About this task: Go through the lines below and tally those containing the string "give". Respond with the number only.

= Beginning of Section =

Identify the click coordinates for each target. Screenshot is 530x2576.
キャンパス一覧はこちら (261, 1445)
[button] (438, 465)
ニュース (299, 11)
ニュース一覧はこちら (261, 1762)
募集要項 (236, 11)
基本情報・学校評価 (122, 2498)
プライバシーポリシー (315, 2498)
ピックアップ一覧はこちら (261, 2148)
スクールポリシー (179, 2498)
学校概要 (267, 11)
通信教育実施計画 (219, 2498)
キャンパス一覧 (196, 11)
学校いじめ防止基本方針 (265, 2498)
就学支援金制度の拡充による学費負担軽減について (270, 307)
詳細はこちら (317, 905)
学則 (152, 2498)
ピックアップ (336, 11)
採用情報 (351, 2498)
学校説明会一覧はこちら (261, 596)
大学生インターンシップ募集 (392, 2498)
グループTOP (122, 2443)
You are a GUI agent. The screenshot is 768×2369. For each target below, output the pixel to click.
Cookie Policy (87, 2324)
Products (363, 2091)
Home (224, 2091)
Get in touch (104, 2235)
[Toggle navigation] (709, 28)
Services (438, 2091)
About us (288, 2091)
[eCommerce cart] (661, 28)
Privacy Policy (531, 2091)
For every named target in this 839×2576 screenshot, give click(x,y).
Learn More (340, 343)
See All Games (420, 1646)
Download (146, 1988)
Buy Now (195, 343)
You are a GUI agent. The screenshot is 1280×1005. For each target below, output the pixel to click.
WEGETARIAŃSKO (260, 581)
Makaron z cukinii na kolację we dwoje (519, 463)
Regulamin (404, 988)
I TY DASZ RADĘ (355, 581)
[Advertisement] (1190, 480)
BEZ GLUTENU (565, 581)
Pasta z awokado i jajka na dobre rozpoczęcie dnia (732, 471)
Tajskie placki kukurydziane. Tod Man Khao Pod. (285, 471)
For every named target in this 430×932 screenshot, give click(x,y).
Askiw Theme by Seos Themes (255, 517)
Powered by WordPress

= End of Section =

Final answer: 2